Because alignment of the stereo pair is of prime importance in depth map generation, I recommend going into "Edit->Preferences->Adjustment" and checking the box that says "Better Precision (slow)". As I don't particularly like large images, the first thing I do after loading the stereo pair is to resize the images to something smaller. In this guide, the stereo pair is an mpo coming from a Fuji W3 camera. The initial dimensions are 3441x2016. You could generate the depth maps using those dimensions but everything is gonna take longer. Clicking on "Edit->Resize", I change the width to 1200. I guess I could have resized to something larger but I wouldn't resize to anything larger than 3000 pixels. Once the stereo pair has been resized, I click on "Adjust->Auto-alignment" to align/rectify the images. As an alternative to SPM's alignment tool, you can use my rectification tools: Epipolar Rectification 9b (ER9b) or Epipolar Rectification 9c (ER9c).

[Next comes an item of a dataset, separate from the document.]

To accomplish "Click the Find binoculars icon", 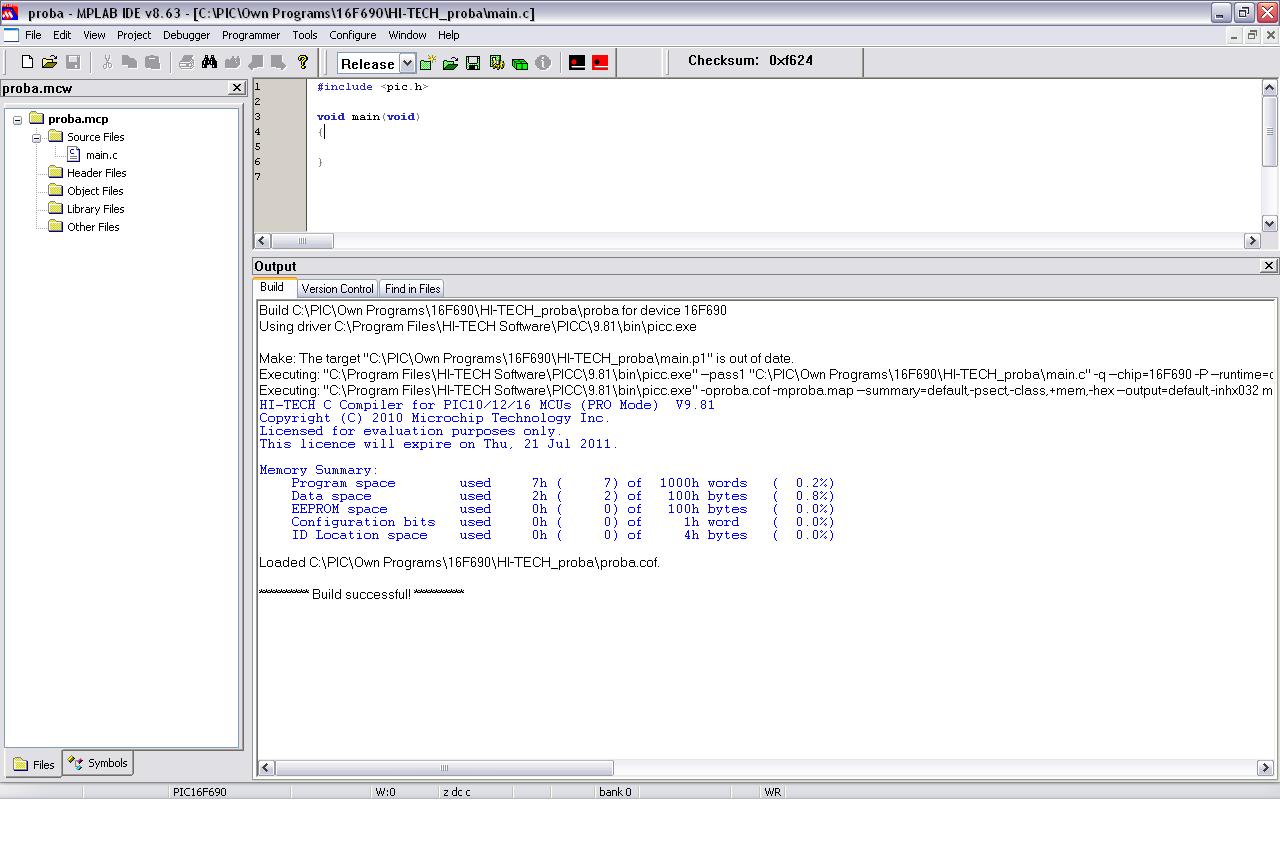I will [209, 62].
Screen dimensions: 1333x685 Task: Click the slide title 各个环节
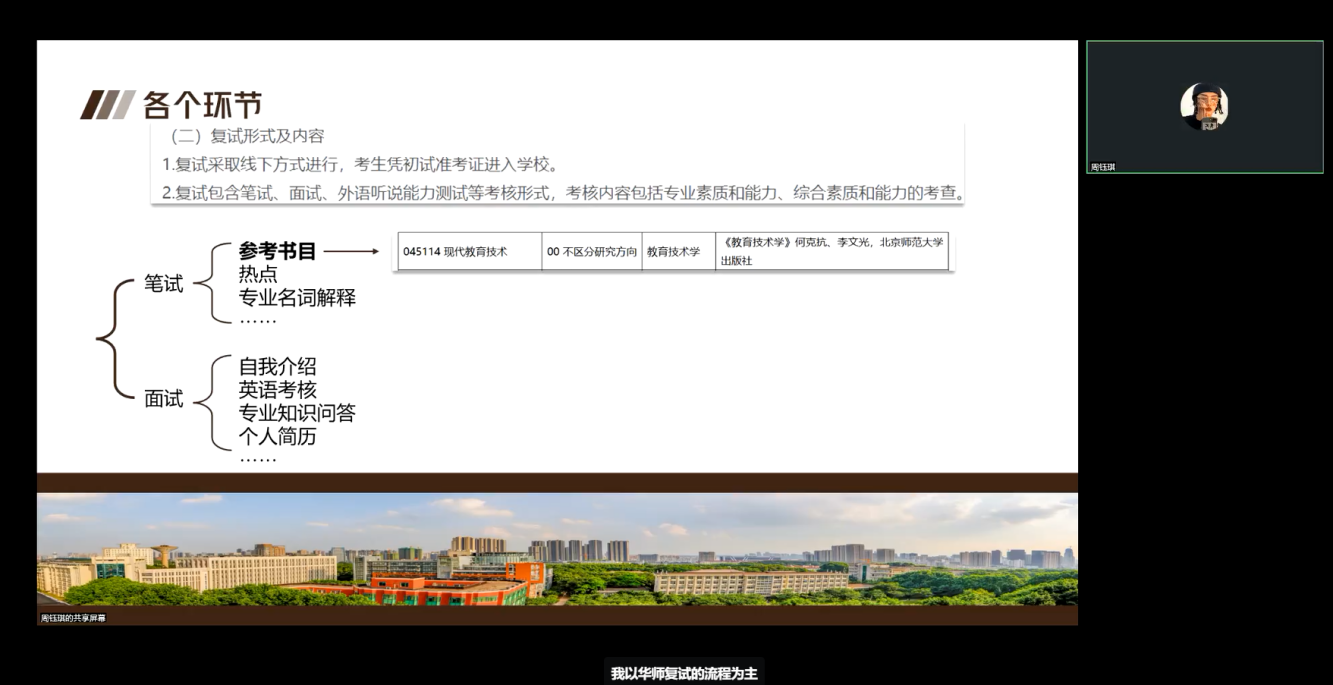pos(203,104)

To generate the depth map, I click on "Edit->Depth Map->Create depth map from stereo pair" where I am presented with this window:


Default "Create depth map from stereo pair" window.

What I recommend doing is getting the background and foreground disparity values manually first. To get the background value, use the arrow keys so that the two red/cyan views come into focus (merge) for a background point. Same idea for the foreground value. I keep track of those two values and then click on "Get Values (automatic)". If the automatic values make sense when compared to the ones obtained manually, I just leave them be. If they don't, I edit them and put back the values obtained manually. Since my image width is less than 3000 pixels, I don't bother with the "maximum image width" box. I don't like the idea of SPM resizing the images automatically so I always make sure that my image width is less than what it's in the "maximum image width" box. The reason I don't like the idea of SPM resizing my images is because, if you change the image dimensions, you are supposed to also change the min and max disparity, and I am not sure SPM does it. So, beware! As an alternative to having SPM compute the min and max disparities, you can use my rectification tools: Epipolar Rectification 9b (ER9b) or Epipolar Rectification 9c (ER9c). They both give you the min and max disparities in their output. I only want the left depth map so I keep the "Create left/right depth maps" unchecked. Since I want white to be for the foreground and black for the background (I always use white for the foreground in my depth maps), I click on "Create depth map (front: white, back: black)". Note that because I clicked on "Create depth map (front: white, back: black)", when it is time to save the depth map by going into "Edit->Depth map->Save as Facebook 3d photo (2d photo+depth)", I will need to click on "white" for the "Displayed depth map front side->white" so that the depth map does not get inverted when saved by SPM. If you don't mind a depth map where the foreground is black, then leave the "Create depth map (front: white, back: black)" radio button alone and don't click on it.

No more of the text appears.